• RECORDS TO PROCESS:
** BEGIN **

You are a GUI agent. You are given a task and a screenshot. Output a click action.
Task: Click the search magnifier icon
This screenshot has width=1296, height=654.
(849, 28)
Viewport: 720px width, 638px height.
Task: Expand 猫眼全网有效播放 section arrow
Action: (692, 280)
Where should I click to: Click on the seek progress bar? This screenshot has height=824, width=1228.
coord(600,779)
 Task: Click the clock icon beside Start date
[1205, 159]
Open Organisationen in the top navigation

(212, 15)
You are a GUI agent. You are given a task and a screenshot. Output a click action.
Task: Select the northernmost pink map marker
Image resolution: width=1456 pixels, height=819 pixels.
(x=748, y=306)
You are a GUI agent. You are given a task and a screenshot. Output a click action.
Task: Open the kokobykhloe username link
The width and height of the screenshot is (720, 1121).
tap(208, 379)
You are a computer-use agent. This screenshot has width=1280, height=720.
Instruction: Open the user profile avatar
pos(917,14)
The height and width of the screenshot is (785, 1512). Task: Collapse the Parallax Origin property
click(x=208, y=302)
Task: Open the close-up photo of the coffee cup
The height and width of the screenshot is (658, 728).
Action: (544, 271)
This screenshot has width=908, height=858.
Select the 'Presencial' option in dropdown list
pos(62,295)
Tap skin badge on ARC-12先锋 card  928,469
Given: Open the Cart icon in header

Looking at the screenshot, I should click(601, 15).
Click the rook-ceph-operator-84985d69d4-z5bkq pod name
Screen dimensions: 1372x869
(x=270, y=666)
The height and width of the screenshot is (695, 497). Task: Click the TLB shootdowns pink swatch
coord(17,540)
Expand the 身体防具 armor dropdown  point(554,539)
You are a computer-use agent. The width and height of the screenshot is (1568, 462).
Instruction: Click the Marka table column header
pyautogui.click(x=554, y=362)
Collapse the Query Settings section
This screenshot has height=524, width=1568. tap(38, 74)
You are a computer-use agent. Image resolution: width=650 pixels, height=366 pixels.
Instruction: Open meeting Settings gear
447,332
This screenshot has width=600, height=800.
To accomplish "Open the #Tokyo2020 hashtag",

** END **

• WHAT YOU ARE ASKED TO DO: Set down every one of the records above again, word for word and in the same order.

• ANSWER TO THIS EXERCISE:
You are a GUI agent. You are given a task and a screenshot. Output a click action.
Task: Click the search magnifier icon
This screenshot has width=1296, height=654.
(849, 28)
Viewport: 720px width, 638px height.
Task: Expand 猫眼全网有效播放 section arrow
Action: (692, 280)
Where should I click to: Click on the seek progress bar? This screenshot has height=824, width=1228.
coord(600,779)
 Task: Click the clock icon beside Start date
[1205, 159]
Open Organisationen in the top navigation

(212, 15)
You are a GUI agent. You are given a task and a screenshot. Output a click action.
Task: Select the northernmost pink map marker
Image resolution: width=1456 pixels, height=819 pixels.
(x=748, y=306)
You are a GUI agent. You are given a task and a screenshot. Output a click action.
Task: Open the kokobykhloe username link
The width and height of the screenshot is (720, 1121).
tap(208, 379)
You are a computer-use agent. This screenshot has width=1280, height=720.
Instruction: Open the user profile avatar
pos(917,14)
The height and width of the screenshot is (785, 1512). Task: Collapse the Parallax Origin property
click(x=208, y=302)
Task: Open the close-up photo of the coffee cup
The height and width of the screenshot is (658, 728).
Action: (544, 271)
This screenshot has width=908, height=858.
Select the 'Presencial' option in dropdown list
pos(62,295)
Tap skin badge on ARC-12先锋 card  928,469
Given: Open the Cart icon in header

Looking at the screenshot, I should click(601, 15).
Click the rook-ceph-operator-84985d69d4-z5bkq pod name
Screen dimensions: 1372x869
(x=270, y=666)
The height and width of the screenshot is (695, 497). Task: Click the TLB shootdowns pink swatch
coord(17,540)
Expand the 身体防具 armor dropdown  point(554,539)
You are a computer-use agent. The width and height of the screenshot is (1568, 462).
Instruction: Click the Marka table column header
pyautogui.click(x=554, y=362)
Collapse the Query Settings section
This screenshot has height=524, width=1568. tap(38, 74)
You are a computer-use agent. Image resolution: width=650 pixels, height=366 pixels.
Instruction: Open meeting Settings gear
447,332
This screenshot has width=600, height=800.
To accomplish "Open the #Tokyo2020 hashtag",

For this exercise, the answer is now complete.